Шведские спички - Робер Сабатье
Шрифт:
Интервал:
Закладка:
— Кто там?
Он дошел до следующего этажа и увидел пожилую высокую тощую женщину с длинным крючковатым носом. На плечах ее был черный платок. Она спросила, чего ему надо, и Оливье ответил самым любезным тоном:
— Извините, мадам привратница, я хотел бы узнать у вас что-нибудь о Даниэле. Знаете, о калеке, который вот так ходит…
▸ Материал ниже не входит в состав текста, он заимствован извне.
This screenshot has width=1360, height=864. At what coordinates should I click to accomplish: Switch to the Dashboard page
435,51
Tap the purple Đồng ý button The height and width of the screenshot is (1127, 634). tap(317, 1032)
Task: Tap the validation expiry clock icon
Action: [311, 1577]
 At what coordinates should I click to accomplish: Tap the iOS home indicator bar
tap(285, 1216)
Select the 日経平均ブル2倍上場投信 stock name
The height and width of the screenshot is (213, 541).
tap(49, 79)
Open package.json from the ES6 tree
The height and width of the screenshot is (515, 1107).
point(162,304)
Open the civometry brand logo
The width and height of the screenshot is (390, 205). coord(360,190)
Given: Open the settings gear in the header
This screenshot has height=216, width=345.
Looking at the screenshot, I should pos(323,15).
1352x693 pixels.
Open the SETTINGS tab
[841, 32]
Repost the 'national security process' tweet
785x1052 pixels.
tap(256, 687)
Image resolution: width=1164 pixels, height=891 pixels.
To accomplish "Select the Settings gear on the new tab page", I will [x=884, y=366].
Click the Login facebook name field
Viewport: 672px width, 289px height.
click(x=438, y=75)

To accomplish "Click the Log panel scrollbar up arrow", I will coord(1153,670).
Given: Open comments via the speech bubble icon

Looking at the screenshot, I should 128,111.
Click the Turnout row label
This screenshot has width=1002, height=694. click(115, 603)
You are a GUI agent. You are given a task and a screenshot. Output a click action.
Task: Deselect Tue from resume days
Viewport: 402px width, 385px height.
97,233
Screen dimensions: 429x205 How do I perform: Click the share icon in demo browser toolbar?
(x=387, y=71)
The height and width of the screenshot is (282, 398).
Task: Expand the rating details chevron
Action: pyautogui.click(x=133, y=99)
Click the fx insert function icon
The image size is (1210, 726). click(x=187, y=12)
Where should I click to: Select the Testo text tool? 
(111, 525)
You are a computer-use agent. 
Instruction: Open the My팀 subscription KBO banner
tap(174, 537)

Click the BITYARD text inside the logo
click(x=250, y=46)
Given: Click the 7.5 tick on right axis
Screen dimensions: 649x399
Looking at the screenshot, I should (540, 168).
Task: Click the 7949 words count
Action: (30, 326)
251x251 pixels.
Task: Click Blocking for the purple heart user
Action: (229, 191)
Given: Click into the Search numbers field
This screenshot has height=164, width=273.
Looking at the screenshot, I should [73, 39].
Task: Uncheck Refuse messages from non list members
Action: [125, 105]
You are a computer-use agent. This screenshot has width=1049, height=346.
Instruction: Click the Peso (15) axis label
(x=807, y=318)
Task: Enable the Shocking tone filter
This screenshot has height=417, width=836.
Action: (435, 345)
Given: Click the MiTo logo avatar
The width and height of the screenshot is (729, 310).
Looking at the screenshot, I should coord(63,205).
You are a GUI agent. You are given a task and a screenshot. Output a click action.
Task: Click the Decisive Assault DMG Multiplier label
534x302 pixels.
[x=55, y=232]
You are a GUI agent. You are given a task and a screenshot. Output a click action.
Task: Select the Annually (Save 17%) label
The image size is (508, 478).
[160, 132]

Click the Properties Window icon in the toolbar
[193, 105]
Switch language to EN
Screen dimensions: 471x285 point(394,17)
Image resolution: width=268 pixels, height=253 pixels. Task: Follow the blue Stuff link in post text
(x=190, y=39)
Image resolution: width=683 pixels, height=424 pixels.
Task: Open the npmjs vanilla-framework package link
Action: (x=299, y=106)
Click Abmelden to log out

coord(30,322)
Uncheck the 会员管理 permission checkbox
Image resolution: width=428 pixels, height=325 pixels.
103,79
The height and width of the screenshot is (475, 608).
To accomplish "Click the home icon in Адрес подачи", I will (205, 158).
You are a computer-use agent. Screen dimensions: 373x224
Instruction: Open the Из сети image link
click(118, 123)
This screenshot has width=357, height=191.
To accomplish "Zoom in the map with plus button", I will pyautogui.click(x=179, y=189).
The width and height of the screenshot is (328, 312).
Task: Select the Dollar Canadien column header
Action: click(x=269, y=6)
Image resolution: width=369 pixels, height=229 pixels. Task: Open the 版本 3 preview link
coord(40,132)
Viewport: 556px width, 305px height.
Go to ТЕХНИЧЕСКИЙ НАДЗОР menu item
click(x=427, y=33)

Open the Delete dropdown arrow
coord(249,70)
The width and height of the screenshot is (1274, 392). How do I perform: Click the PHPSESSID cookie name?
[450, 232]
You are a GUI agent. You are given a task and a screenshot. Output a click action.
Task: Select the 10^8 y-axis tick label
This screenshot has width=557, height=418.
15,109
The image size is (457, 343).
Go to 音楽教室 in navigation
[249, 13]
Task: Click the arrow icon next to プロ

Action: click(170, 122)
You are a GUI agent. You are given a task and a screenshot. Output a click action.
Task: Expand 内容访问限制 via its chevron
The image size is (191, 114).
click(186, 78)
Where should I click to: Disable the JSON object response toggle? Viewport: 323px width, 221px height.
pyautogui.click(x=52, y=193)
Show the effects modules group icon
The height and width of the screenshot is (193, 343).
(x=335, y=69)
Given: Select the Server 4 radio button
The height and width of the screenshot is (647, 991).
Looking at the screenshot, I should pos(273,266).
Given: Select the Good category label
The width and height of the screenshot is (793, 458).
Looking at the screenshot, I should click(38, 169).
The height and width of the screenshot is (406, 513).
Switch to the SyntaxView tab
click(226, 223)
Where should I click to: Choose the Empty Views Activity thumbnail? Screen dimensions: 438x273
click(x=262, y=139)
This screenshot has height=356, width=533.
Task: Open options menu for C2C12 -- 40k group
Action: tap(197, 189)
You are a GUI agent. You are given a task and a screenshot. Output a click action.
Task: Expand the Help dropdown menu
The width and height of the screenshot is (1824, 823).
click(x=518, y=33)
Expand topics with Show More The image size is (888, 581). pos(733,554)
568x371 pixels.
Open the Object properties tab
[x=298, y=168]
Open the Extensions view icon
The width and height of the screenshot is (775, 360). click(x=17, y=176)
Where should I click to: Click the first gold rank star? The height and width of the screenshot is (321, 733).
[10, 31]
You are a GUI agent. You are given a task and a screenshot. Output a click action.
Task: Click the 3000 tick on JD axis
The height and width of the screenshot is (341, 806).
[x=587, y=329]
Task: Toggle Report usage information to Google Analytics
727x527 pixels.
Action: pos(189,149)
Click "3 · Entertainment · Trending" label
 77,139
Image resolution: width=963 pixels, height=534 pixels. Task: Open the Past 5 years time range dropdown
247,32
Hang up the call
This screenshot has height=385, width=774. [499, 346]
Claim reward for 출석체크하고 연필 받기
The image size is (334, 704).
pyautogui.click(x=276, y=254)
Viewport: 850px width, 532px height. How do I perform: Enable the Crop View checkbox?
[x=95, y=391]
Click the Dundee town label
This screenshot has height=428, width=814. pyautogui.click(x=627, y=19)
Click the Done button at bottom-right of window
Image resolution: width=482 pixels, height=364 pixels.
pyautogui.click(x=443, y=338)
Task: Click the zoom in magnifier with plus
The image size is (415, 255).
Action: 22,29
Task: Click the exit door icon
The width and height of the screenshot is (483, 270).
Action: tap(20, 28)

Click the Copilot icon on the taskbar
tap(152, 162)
— О господи! Да его больше здесь нет.
Эти слова, произнесенные весьма решительно, да и сама длинная старуха, от которой несло нюхательным табаком, вызывали такую робость, что Оливье смутился, пробормотал какие-то извинения и повернулся, чтобы побыстрее уйти. Но она неожиданно окликнула его:
— А что ты хотел?
— Ничего. Только поговорить с ним.
— Ну ладно, пойдем со мной наверх.
Вынув из кармана общий ключ от квартир, она поднялась с мальчиком на пятый этаж; они вошли в окрашенную белой краской мансарду, которая походила бы на монастырскую келью, если бы там не висела репродукция «Весны» Боттичелли. Очень странно было видеть ее в жилище с сырыми, липкими стенами. Оливье не приходилось бывать в комнатах без обоев, таких пустых, таких светлых. Он увидел металлическую кровать, побеги самшита в стакане, столик для умывания с эмалированным тазом и кувшином.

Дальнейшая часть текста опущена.